Mit den eher simpel angelegten Mitteln der Innenpolitik lassen sich professionell aufgestellte internationale Konzerne selten unter Druck setzen. Weshalb am Montag Eurofighter-Produzent Airbus Österreichs Verteidigungsministerin Klaudia Tanner mitgeteilt hat, man lege auf die Teilnahme an einer peinlichen Befragung durch heimische Parteien samt Finanzprokuratur keinen Wert. Dass Tanner umgehend mit einer weiteren Klage drohte und die Prüfung einer künftig Eurofighter-losen Luftraumüberwachung anordnete, wird bei den Managern auch nicht wirklich zu Bluthochdruck geführt haben.
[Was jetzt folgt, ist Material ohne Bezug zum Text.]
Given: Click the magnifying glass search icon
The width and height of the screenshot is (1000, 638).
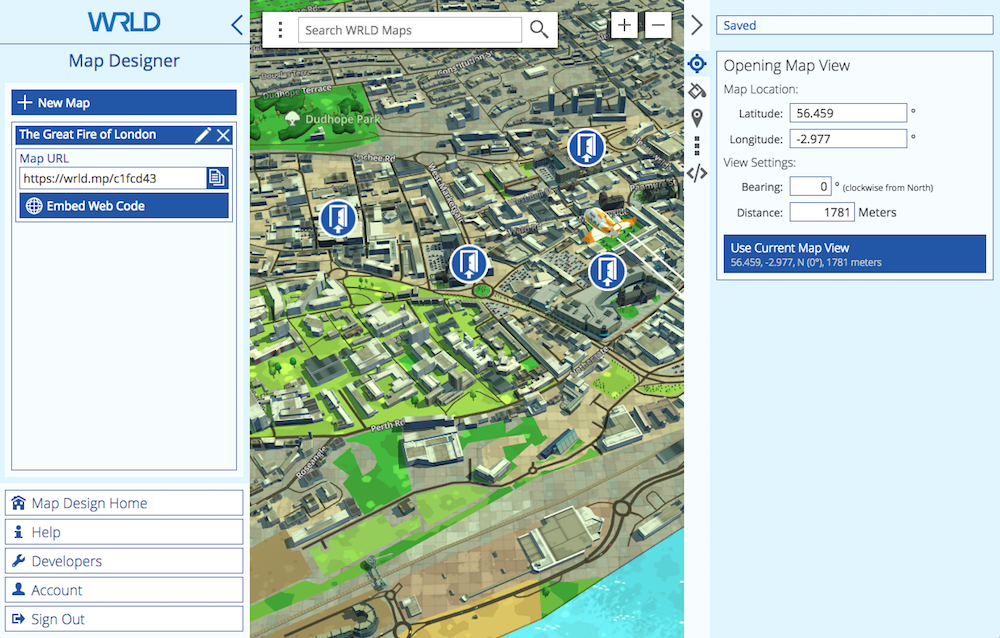Looking at the screenshot, I should click(x=539, y=30).
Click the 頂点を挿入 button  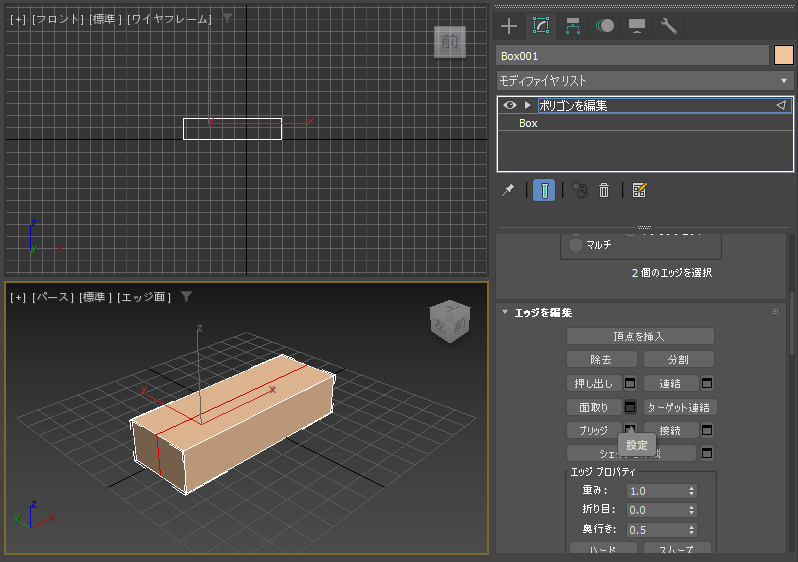tap(640, 336)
Österreich wäre für einmal gut beraten, mit kühlem Kopf die eigenen Interessen und Optionen zu taxieren. Es wäre das erste Mal in dieser ewigen Eurofighter-Geschichte. Dass hier bis dato stets Parteipolitik und, was weit schlimmer ist, geldwerte Vorteilsnahme die Überhand behielten, zeigt, wie groß in diesem Land die Bereitschaft ist, noch höchste staatspolitische Interessen gegen gute Münze einzutauschen.
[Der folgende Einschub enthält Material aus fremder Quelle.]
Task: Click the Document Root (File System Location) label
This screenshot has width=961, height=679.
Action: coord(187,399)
Österreichs Chancen auf einen Vertragsausstieg sind überschaubar, auch wenn das die üblichen Großsprecher anders sehen.

Die Aussicht auf nennenswerte Kompensationszahlungen ist dagegen durchaus real. Allerdings sollten wenigstens jetzt die Verantwortlichen einmal keine Luftschlösser versprechen, wie sie es vom ersten Tag der Eurofighter-Beschaffung an getan haben. Auch nehmen Manager üblicherweise Politiker, deren Botschaften sich vorrangig an die eigenen Wähler richten, deutlich weniger ernst als solche, die umso mehr Sachkenntnis mitbringen. Dabei ist öffentlicher Druck nicht per se unwirksam, er muss nur glaubwürdig und sachlich untermauert sein.

Das ist die Straße, die am ehesten zu einer Einigung zwischen Airbus und der Republik führt. Und mit der Verständigung auf eine für alle akzeptable Kompensation wäre dann auch endlich ein Schlussstrich erreicht.

Allerdings stünde die Republik dann wieder wie schon Ende der 1990er und Anfang der 2000er Jahre vor der Frage, wie die Luftraumüberwachung zweckgerichtet und trotzdem effizient sichergestellt werden kann. Auch in dieser Frage geistern zahllose Fantastereien ohne reale Substanz herum. Solange Österreich sicherheitspolitisch auf seinem Alleinstellungsmerkmal als zwar solidarischer, aber eben doch neutraler Staat beharrt, so lange sind wir zu einer souveränen Luftraumüberwachung verpflichtet. Womöglich gelingt es ja dieser Regierung, diese Frage nüchtern und zielorientiert zu diskutieren, zu entscheiden und schließlich umzusetzen. Es wäre Premiere wie Reifeprüfung zugleich. Was für eine Vorstellung.